Troy, a Licensed Master Boat Captain, who operates a water taxi in the summer right in the area where we were paddling, also offered lots of local knowledge, and made “SECURITE” calls on his VHS radio, advising powerboats to be aware of four kayakers crossing the busy channel and asking them to minimize their wakes.
Bob added some amusement to the end of the trip when we were loading our kayaks back on the car. Bob had his end of the kayak in one hand, and the beautiful “snail-shell” he just plucked from the bay, in his other hand.
Well on the way to the car, Bob had the escargot scared out of him, when the critter, acting like a fish out of water, was slithering out of its shell onto Bob’s hand. The animal was returned to the water immediately. Bob never knew he was supposed to be wary of shells.
Additional Pictures by Lynne, trip planning and navigation by Paul, on water communication by Troy, Map and narrative by Bob.
This just in from ALAN.
Well, after a few official & unofficial April paddles the new paddling season has officially begun (though for a few of us lucky ones, the 2014 season never ended!)
NACK held its first peer practices of the season this past Monday & though it seemed that having a Nassau County option may have bled off some attendance from the Timber Point session, it still was a very productive & enjoyable evening for the foursome who turned up @Great River.

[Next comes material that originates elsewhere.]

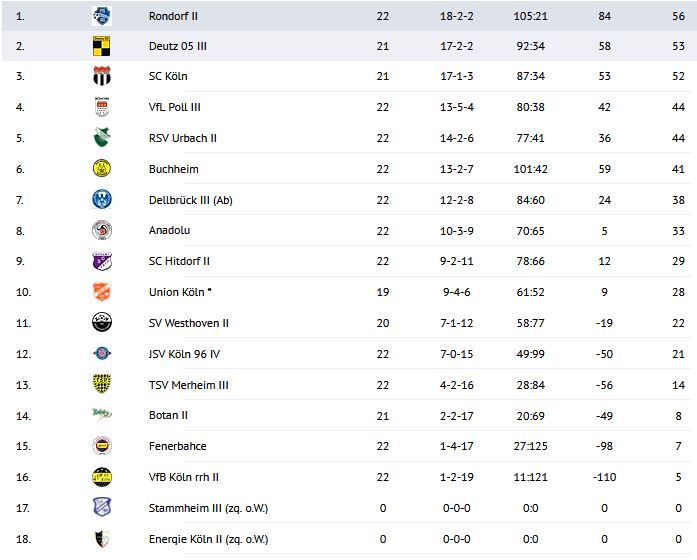Viewport: 697px width, 560px height.
Task: Click the TSV Merheim III crest
Action: click(x=102, y=384)
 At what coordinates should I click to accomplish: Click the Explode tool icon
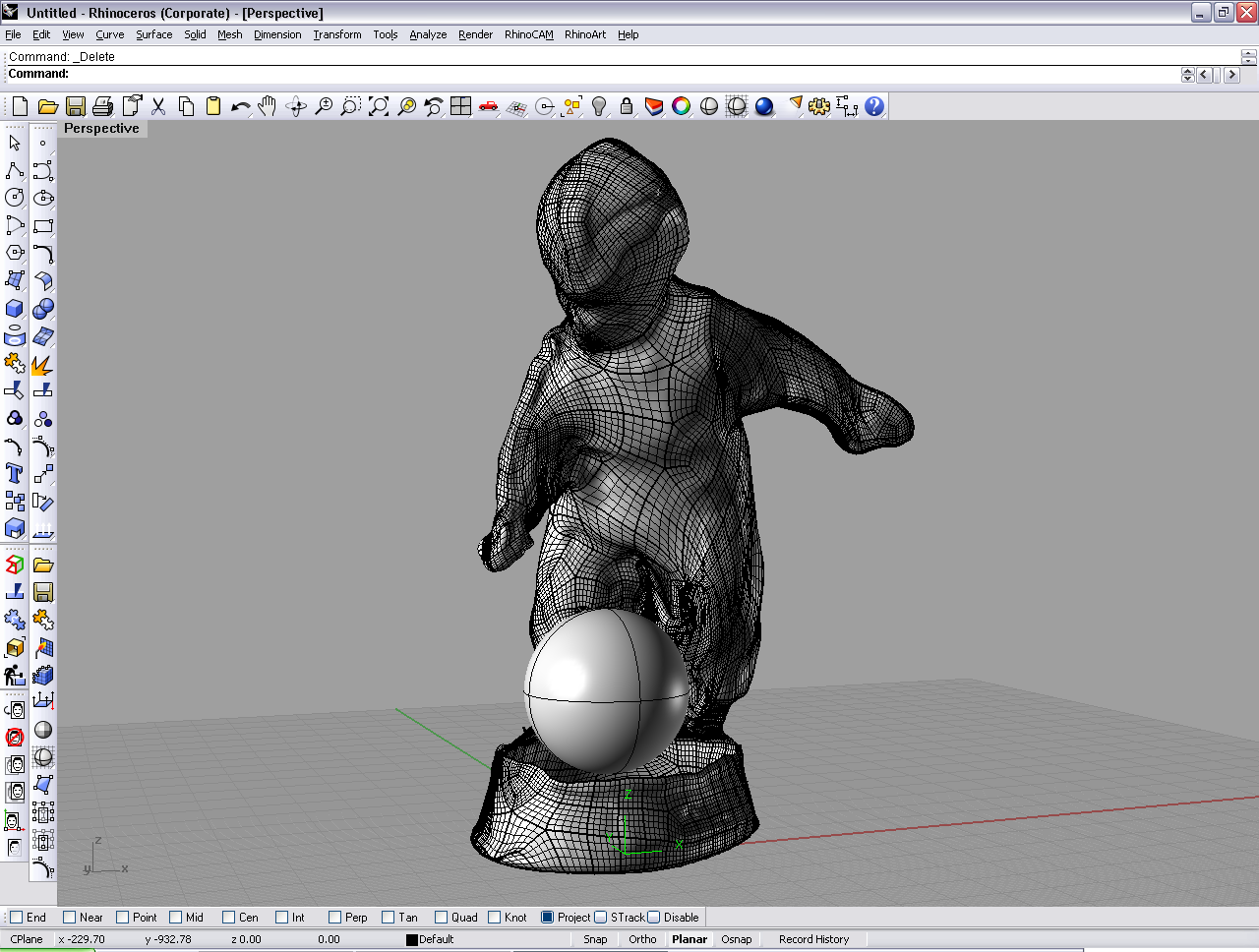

A nice outing, capped off by another beautiful, trademark Connetquot sunset. -with no bugs! (yet)
Under a warm late afternoon sun & with now-reasonable water temps we practiced various advanced ruddering strokes & assisted rescues right off the launch area for a while.
And even though early arrivals Tom & Debbie had already warmed up with a paddle downriver & around Nicoll Island, they were more than happy to then lead Ron & myself down & around for another lap.
A steady wind out of the South with some wind driven waves greeted us as we turned into the bay. Was a nice mix of conditions.
Once we were headed back upriver, a quick stop at the ‘drowning hole’ was made to try some practice rolls; then back to home base to call it a night.
Only complaint (if there was to be one) would be the dusk/dark park closures at Timber Pt & Heckscher killed any plans of us catching the full moon rise over the bay that night.
-May have to ‘Go West’ next month to Alhambra or J.Burns for that June Moon.
See you out on the water… -Alan M.
We weren’t disappointed on our return trip to the Carmans River.
This just in from Ron Scall.
This past Saturday I had my first opportunity to go on a group paddle with NACK. Up until now my interaction with the group was limited to pool sessions.